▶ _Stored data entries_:
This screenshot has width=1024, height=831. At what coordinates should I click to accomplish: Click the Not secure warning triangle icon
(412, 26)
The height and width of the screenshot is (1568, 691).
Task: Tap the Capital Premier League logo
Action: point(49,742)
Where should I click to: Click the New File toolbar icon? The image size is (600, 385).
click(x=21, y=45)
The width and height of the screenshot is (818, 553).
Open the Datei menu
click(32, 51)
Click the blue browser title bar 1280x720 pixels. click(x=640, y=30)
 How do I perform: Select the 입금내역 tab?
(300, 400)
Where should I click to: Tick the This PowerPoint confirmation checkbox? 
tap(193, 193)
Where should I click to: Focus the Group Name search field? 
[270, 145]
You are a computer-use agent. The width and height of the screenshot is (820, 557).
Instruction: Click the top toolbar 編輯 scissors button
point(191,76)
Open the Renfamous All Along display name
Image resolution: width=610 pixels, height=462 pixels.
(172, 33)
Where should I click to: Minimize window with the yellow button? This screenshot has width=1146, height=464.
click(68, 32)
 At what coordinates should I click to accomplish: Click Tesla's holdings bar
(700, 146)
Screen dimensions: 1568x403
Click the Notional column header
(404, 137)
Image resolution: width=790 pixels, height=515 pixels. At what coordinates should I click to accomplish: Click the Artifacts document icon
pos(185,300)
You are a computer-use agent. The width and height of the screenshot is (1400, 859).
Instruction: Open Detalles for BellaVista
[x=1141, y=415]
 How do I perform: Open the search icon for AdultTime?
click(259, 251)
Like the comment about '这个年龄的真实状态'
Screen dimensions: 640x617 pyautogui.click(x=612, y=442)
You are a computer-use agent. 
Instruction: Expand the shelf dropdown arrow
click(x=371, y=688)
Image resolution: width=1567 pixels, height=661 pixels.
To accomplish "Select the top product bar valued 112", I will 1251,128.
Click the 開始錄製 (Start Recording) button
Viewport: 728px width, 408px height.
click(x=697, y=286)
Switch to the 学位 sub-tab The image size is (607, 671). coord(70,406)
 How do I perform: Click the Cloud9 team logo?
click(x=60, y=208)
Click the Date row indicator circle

▶ _Task goal_:
Restate the data above word for word.

▶ _Answer to the exercise_:
This screenshot has width=1024, height=831. At what coordinates should I click to accomplish: Click the Not secure warning triangle icon
(412, 26)
The height and width of the screenshot is (1568, 691).
Task: Tap the Capital Premier League logo
Action: point(49,742)
Where should I click to: Click the New File toolbar icon? The image size is (600, 385).
click(x=21, y=45)
The width and height of the screenshot is (818, 553).
Open the Datei menu
click(32, 51)
Click the blue browser title bar 1280x720 pixels. click(x=640, y=30)
 How do I perform: Select the 입금내역 tab?
(300, 400)
Where should I click to: Tick the This PowerPoint confirmation checkbox? 
tap(193, 193)
Where should I click to: Focus the Group Name search field? 
[270, 145]
You are a computer-use agent. The width and height of the screenshot is (820, 557).
Instruction: Click the top toolbar 編輯 scissors button
point(191,76)
Open the Renfamous All Along display name
Image resolution: width=610 pixels, height=462 pixels.
(172, 33)
Where should I click to: Minimize window with the yellow button? This screenshot has width=1146, height=464.
click(68, 32)
 At what coordinates should I click to accomplish: Click Tesla's holdings bar
(700, 146)
Screen dimensions: 1568x403
Click the Notional column header
(404, 137)
Image resolution: width=790 pixels, height=515 pixels. At what coordinates should I click to accomplish: Click the Artifacts document icon
pos(185,300)
You are a computer-use agent. The width and height of the screenshot is (1400, 859).
Instruction: Open Detalles for BellaVista
[x=1141, y=415]
 How do I perform: Open the search icon for AdultTime?
click(259, 251)
Like the comment about '这个年龄的真实状态'
Screen dimensions: 640x617 pyautogui.click(x=612, y=442)
You are a computer-use agent. 
Instruction: Expand the shelf dropdown arrow
click(x=371, y=688)
Image resolution: width=1567 pixels, height=661 pixels.
To accomplish "Select the top product bar valued 112", I will 1251,128.
Click the 開始錄製 (Start Recording) button
Viewport: 728px width, 408px height.
click(x=697, y=286)
Switch to the 学位 sub-tab The image size is (607, 671). coord(70,406)
 How do I perform: Click the Cloud9 team logo?
click(x=60, y=208)
Click the Date row indicator circle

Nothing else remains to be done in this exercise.